Cultura digitale, ecco cosa cambia questa settimana.
Il viaggio tra le news più interessanti del digital business inizia a Los Angeles dove Amazon ha scelto di aprire il suo primo fashion store fisico. Dal sole caldo della California ritorniamo, poi, in Italia per scoprire i dettagli dell’accordo tra Ferrovie dello Stato e TIM per una maggiore copertura di rete sulle carrozze dell’Alta Velocità anche lungo tratte “digitalmente impraticabili”. E se il viaggio lo facessimo camminando a piedi potremmo guadagnare un po’ di cash con la nuova app WeWard. Un’App che ti fa guadagnare in base a quanto cammini.
E poi, ancora, Apple si riconferma marchio numero 1 al mondo per valore. Intanto Facebook abbandona il progetto delle cripto mentre Google decide di investire sulla blockchain.
Questo e tanto altro in Cultura Digitale. Che fai leggi?
I negozi di abbigliamento di Amazon
Ogni settimana Amazon ci regala una novità interessante, abbiamo già parlato in passato di alcuni test che sta facendo con i negozi fisici: Amazon Go, i negozi senza cassa, i saloni di parrucchiere by Amazon a Londra.

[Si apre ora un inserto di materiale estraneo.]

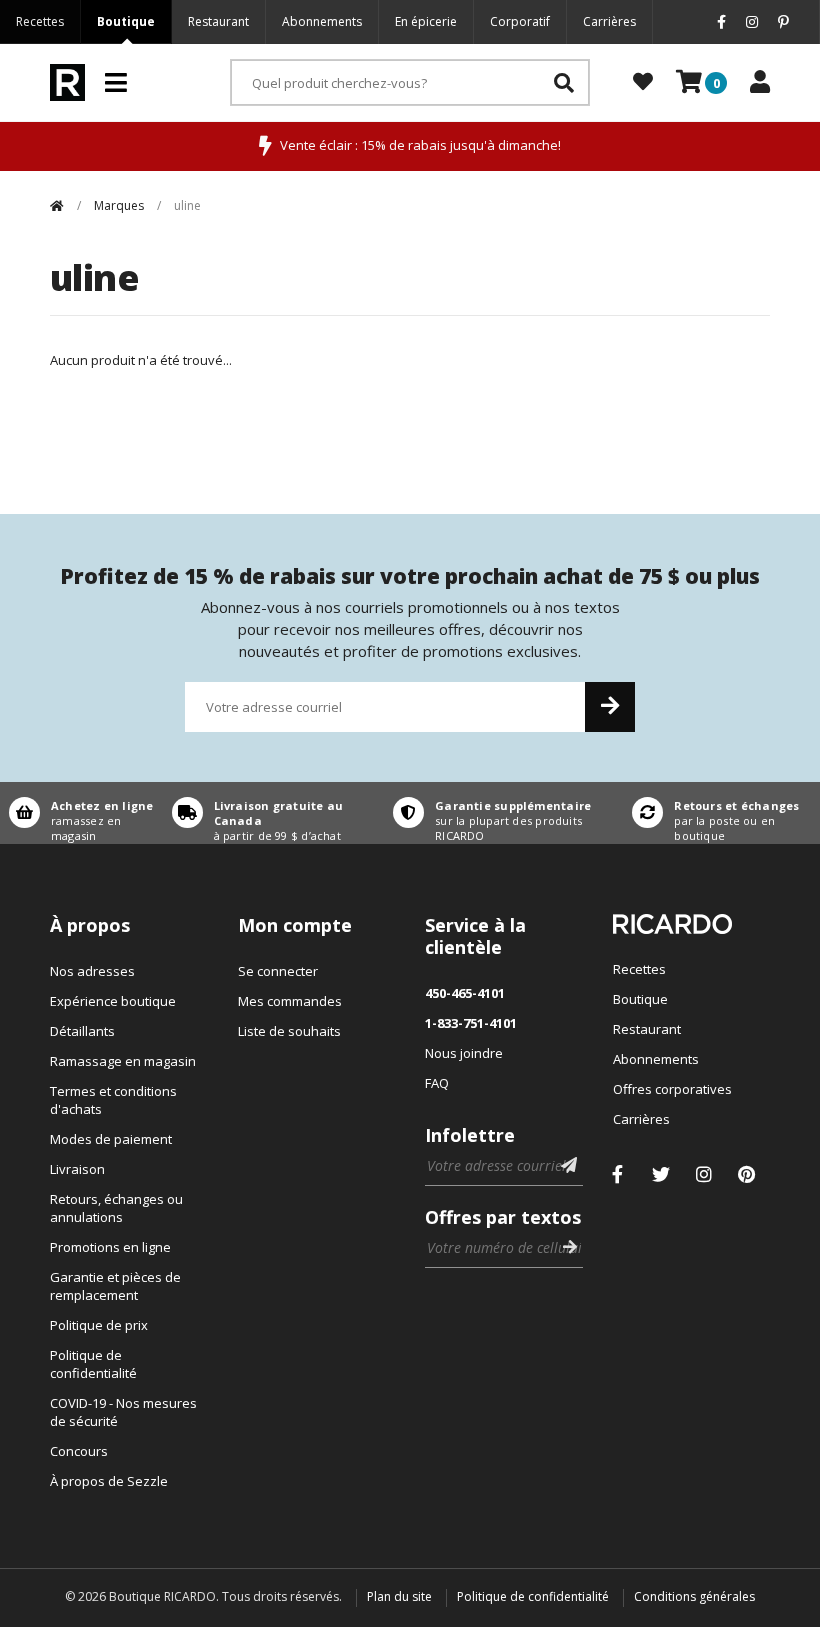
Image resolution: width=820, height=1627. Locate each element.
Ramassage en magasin (123, 1061)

L’ultimissima novità è Amazon Style. Il colosso dell’e-commerce si prepara ad aprire un fashion store a Glendale, Los Angeles, entro la fine dell’anno.
Al momento, Amazon non ha fornito ulteriori dettagli sulle label che comporranno l’offerta. Si è limitato ad annunciare che il negozio sarà caratterizzato da un mix di marchi noti ed emergenti.
L’offerta dei capi va da abbigliamento basic a 10 dollari (poco meno di 9 euro), a jeans firmati e senza tempo a 400 dollari.
All’interno dello store ci saranno le tecnologie più innovative: grazie agli algoritmi, gli acquirenti riceveranno consigli personalizzati inviati ai loro telefoni mentre navigano nel nuovo negozio Amazon Style. Nei camerini ci saranno display touchscreen che gli acquirenti potranno utilizzare per valutare gli articoli, richiedere stili o taglie diversi che arriveranno da loro in tempo reale.
I clienti non dovranno rivolgersi ai commessi per conoscere la disponibilità di taglie e colori di un capo, ma potranno ricevere queste informazioni scansionando il QR code associato ai vari prodotti.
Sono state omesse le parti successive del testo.